BEGIN Data supplied

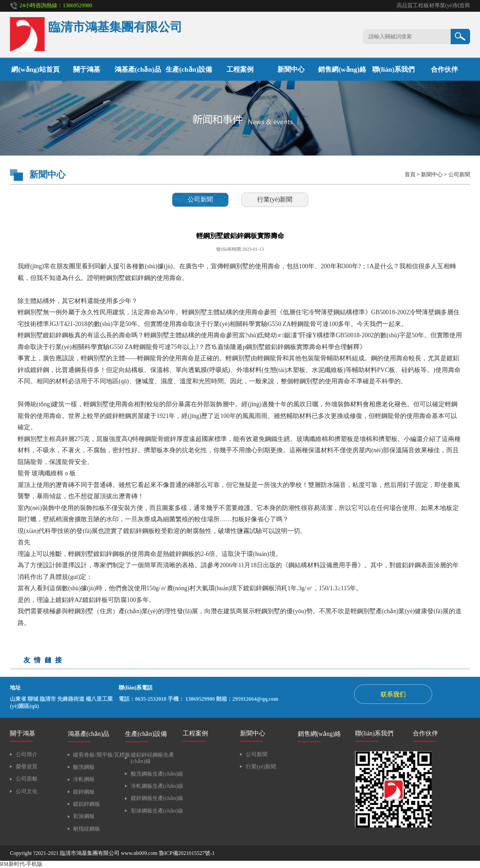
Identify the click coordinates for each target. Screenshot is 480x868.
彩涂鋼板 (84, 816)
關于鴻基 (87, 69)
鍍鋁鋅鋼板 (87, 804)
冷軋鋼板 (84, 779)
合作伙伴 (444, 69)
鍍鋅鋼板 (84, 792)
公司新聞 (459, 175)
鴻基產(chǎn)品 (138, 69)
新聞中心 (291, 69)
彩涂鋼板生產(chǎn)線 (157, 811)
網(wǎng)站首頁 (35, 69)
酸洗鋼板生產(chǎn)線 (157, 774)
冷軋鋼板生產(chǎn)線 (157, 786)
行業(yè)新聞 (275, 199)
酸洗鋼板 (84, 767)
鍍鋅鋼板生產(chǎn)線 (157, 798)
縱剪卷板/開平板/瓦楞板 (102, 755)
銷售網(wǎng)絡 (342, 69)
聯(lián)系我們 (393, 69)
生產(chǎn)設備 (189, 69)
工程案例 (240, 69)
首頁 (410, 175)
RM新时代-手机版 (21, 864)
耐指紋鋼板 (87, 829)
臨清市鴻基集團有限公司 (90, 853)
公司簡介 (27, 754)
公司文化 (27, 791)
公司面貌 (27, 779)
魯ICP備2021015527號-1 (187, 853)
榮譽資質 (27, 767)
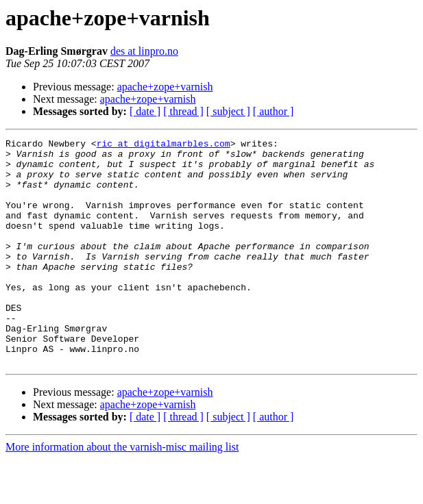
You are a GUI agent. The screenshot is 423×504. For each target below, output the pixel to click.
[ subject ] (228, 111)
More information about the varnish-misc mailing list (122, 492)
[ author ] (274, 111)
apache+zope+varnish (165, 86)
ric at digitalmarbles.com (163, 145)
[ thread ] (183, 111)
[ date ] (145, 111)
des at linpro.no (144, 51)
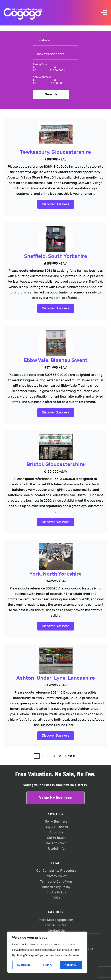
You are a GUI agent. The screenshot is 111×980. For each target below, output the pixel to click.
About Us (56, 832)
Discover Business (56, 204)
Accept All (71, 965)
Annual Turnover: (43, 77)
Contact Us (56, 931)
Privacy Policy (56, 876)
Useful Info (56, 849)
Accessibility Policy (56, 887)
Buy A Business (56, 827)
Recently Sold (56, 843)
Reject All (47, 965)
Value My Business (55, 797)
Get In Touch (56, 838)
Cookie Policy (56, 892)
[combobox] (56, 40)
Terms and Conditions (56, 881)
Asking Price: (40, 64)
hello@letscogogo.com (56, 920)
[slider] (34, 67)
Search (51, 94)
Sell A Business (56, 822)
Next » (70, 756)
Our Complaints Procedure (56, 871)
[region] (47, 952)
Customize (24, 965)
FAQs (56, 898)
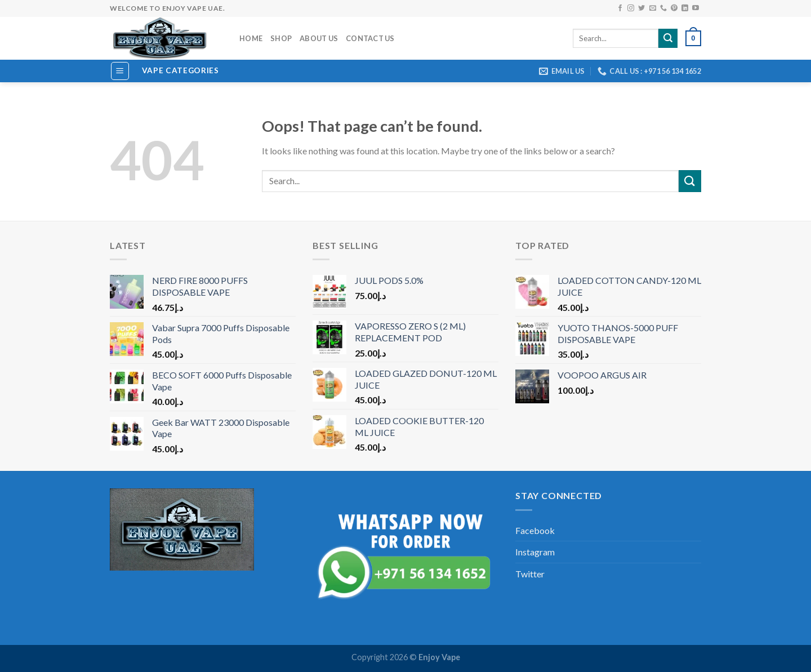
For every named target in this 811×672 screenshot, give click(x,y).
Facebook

END Data supplied

» **What to produce**:
Could you convert all the records above into a Markdown table with two columns, Row and Line, giving each line its own numbered row? Skip blank lines and leave the pictures out.

» **Full solution**:
| Row | Line |
|---|---|
| 1 | Identify the click coordinates for each target. Screenshot is 480x868. |
| 2 | 彩涂鋼板 (84, 816) |
| 3 | 關于鴻基 (87, 69) |
| 4 | 鍍鋁鋅鋼板 (87, 804) |
| 5 | 冷軋鋼板 (84, 779) |
| 6 | 合作伙伴 (444, 69) |
| 7 | 鍍鋅鋼板 (84, 792) |
| 8 | 公司新聞 (459, 175) |
| 9 | 鴻基產(chǎn)品 (138, 69) |
| 10 | 新聞中心 (291, 69) |
| 11 | 彩涂鋼板生產(chǎn)線 (157, 811) |
| 12 | 網(wǎng)站首頁 (35, 69) |
| 13 | 酸洗鋼板生產(chǎn)線 (157, 774) |
| 14 | 冷軋鋼板生產(chǎn)線 (157, 786) |
| 15 | 行業(yè)新聞 (275, 199) |
| 16 | 酸洗鋼板 (84, 767) |
| 17 | 鍍鋅鋼板生產(chǎn)線 (157, 798) |
| 18 | 縱剪卷板/開平板/瓦楞板 (102, 755) |
| 19 | 銷售網(wǎng)絡 (342, 69) |
| 20 | 聯(lián)系我們 (393, 69) |
| 21 | 生產(chǎn)設備 (189, 69) |
| 22 | 工程案例 (240, 69) |
| 23 | 首頁 (410, 175) |
| 24 | RM新时代-手机版 (21, 864) |
| 25 | 耐指紋鋼板 (87, 829) |
| 26 | 臨清市鴻基集團有限公司 (90, 853) |
| 27 | 公司簡介 (27, 754) |
| 28 | 公司文化 (27, 791) |
| 29 | 公司面貌 (27, 779) |
| 30 | 魯ICP備2021015527號-1 (187, 853) |
| 31 | 榮譽資質 (27, 767) |
| 32 | You are a GUI agent. The screenshot is 423×504. For each target below, output the pixel to click. |
| 33 | [ subject ] (228, 111) |
| 34 | More information about the varnish-misc mailing list (122, 492) |
| 35 | [ author ] (274, 111) |
| 36 | apache+zope+varnish (165, 86) |
| 37 | ric at digitalmarbles.com (163, 145) |
| 38 | [ thread ] (183, 111) |
| 39 | [ date ] (145, 111) |
| 40 | des at linpro.no (144, 51) |
| 41 | You are a GUI agent. The screenshot is 111×980. For each target below, output the pixel to click. |
| 42 | About Us (56, 832) |
| 43 | Discover Business (56, 204) |
| 44 | Accept All (71, 965) |
| 45 | Annual Turnover: (43, 77) |
| 46 | Contact Us (56, 931) |
| 47 | Privacy Policy (56, 876) |
| 48 | Useful Info (56, 849) |
| 49 | Accessibility Policy (56, 887) |
| 50 | Buy A Business (56, 827) |
| 51 | Recently Sold (56, 843) |
| 52 | Reject All (47, 965) |
| 53 | Value My Business (55, 797) |
| 54 | Get In Touch (56, 838) |
| 55 | Cookie Policy (56, 892) |
| 56 | [combobox] (56, 40) |
| 57 | Terms and Conditions (56, 881) |
| 58 | Asking Price: (40, 64) |
| 59 | hello@letscogogo.com (56, 920) |
| 60 | [slider] (34, 67) |
| 61 | Search (51, 94) |
| 62 | Sell A Business (56, 822) |
| 63 | Next » (70, 756) |
| 64 | Our Complaints Procedure (56, 871) |
| 65 | [region] (47, 952) |
| 66 | Customize (24, 965) |
| 67 | FAQs (56, 898) |
| 68 | For every named target in this 811×672 screenshot, give click(x,y). |
| 69 | Facebook |